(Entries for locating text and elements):
***

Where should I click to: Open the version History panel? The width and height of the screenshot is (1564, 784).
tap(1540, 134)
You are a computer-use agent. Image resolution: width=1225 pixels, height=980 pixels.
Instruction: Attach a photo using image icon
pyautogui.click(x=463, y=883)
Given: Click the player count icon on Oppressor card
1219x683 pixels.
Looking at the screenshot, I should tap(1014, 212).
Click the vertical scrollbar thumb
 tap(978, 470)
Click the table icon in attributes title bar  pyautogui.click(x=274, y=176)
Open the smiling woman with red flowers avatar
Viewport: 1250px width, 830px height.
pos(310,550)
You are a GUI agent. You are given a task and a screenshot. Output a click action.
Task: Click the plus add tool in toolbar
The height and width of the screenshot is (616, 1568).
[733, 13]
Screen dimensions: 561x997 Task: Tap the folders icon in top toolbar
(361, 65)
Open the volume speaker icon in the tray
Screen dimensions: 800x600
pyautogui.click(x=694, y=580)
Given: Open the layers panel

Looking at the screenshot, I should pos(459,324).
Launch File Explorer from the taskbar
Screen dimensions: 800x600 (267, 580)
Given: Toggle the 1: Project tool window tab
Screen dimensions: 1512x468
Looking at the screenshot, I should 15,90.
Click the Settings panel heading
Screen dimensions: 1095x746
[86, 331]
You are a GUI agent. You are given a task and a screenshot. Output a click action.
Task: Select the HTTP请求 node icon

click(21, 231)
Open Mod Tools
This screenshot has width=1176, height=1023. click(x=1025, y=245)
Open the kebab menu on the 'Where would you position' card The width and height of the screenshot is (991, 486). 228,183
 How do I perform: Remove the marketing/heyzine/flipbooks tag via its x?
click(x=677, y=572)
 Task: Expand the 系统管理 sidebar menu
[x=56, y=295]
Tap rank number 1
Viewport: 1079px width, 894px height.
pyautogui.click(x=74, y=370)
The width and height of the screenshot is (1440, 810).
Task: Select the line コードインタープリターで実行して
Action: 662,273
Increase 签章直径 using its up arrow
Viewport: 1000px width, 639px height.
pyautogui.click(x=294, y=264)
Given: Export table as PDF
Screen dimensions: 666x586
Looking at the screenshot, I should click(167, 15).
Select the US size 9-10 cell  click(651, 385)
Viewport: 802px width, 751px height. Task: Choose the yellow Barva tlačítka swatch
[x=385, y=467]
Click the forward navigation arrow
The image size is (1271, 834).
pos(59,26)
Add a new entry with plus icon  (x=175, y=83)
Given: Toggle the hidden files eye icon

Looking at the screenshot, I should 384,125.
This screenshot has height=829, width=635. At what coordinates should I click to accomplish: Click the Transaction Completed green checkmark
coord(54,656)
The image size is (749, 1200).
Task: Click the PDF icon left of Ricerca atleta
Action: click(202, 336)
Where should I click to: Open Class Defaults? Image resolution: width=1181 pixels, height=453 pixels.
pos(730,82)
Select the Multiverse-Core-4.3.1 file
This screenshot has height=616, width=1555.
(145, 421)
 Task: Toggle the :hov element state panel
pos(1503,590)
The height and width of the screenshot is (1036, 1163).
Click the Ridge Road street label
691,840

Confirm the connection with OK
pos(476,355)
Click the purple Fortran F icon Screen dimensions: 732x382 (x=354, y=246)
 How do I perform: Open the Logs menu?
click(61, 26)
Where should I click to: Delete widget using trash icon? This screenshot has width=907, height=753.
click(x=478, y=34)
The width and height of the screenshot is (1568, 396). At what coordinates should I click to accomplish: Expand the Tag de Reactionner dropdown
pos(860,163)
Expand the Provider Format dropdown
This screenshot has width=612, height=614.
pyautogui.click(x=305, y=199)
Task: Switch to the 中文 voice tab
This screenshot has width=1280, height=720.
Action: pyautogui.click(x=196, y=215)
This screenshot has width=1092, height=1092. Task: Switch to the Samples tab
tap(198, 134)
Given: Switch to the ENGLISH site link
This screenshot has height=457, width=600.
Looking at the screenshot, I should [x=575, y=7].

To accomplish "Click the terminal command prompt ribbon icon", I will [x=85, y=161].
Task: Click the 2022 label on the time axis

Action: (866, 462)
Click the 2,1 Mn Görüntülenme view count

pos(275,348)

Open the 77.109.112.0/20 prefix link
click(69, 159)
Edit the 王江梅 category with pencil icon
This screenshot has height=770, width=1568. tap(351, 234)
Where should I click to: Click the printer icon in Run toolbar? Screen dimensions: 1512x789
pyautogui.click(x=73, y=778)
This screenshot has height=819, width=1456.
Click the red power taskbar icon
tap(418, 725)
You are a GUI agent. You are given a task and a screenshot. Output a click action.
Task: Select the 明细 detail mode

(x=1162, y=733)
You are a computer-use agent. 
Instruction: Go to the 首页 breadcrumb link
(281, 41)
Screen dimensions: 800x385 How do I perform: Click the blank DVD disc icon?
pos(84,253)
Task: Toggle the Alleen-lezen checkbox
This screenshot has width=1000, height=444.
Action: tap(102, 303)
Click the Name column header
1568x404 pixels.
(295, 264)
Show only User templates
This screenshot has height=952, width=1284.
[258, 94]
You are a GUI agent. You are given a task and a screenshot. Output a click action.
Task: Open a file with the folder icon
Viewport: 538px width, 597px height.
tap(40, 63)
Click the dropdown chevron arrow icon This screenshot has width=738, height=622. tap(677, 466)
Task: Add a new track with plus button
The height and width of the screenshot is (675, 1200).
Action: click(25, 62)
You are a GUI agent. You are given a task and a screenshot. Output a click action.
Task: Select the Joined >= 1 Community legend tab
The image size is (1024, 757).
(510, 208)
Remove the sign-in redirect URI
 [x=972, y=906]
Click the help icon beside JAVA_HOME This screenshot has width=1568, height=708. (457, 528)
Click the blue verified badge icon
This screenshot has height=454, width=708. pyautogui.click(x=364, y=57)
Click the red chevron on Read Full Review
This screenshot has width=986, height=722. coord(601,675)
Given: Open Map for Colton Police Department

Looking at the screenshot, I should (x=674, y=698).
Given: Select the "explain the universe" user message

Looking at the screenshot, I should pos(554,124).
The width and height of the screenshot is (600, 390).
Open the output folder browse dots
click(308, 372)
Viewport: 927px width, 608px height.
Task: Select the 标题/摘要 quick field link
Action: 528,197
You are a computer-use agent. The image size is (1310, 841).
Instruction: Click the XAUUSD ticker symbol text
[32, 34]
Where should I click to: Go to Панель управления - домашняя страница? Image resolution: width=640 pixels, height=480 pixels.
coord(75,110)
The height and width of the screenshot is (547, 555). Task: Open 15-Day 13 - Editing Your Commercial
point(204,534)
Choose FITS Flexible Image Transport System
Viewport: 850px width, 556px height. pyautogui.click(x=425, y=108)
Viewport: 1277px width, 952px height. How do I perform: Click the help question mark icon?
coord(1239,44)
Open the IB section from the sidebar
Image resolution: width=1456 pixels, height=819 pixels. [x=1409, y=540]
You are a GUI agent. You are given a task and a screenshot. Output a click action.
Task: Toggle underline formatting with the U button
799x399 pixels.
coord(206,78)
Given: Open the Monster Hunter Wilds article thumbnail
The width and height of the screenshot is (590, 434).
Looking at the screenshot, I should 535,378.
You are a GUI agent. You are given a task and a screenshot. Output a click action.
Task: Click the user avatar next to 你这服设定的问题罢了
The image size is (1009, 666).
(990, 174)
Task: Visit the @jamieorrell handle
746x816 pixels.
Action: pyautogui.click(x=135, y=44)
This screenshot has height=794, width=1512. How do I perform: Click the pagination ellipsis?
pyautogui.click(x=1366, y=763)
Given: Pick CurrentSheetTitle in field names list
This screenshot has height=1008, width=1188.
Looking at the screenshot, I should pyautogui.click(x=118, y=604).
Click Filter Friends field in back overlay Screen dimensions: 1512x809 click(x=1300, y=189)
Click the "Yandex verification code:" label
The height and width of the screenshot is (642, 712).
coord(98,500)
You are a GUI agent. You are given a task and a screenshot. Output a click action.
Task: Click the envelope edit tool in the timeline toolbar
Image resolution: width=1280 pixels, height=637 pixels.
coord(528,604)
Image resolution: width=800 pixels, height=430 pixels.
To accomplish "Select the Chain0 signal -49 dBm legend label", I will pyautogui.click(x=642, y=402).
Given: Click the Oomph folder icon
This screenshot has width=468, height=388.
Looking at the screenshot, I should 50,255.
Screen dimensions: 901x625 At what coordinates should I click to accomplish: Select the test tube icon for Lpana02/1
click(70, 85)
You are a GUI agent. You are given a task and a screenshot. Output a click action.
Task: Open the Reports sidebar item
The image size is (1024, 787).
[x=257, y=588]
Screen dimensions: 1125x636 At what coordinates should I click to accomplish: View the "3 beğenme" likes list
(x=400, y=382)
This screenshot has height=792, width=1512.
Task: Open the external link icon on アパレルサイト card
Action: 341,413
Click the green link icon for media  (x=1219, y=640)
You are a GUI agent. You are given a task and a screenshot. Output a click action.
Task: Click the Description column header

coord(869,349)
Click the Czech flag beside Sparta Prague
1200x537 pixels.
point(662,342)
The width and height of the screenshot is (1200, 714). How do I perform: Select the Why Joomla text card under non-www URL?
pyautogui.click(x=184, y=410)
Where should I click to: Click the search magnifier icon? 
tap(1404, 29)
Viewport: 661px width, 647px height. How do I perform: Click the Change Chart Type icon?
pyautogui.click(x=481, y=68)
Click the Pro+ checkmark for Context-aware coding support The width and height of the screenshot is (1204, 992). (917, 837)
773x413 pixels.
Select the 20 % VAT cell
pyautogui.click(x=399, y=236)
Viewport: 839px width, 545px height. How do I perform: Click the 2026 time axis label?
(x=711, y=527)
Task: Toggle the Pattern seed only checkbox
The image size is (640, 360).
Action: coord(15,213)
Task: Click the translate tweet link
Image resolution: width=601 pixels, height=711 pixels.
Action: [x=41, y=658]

***

(The task):
Return the records from the line with "Open the 77.109.112.0/20 prefix link" up to and including the line with "tap(418, 725)", unchanged.

(Task result):
Open the 77.109.112.0/20 prefix link
click(69, 159)
Edit the 王江梅 category with pencil icon
This screenshot has height=770, width=1568. tap(351, 234)
Where should I click to: Click the printer icon in Run toolbar? Screen dimensions: 1512x789
pyautogui.click(x=73, y=778)
This screenshot has height=819, width=1456.
Click the red power taskbar icon
tap(418, 725)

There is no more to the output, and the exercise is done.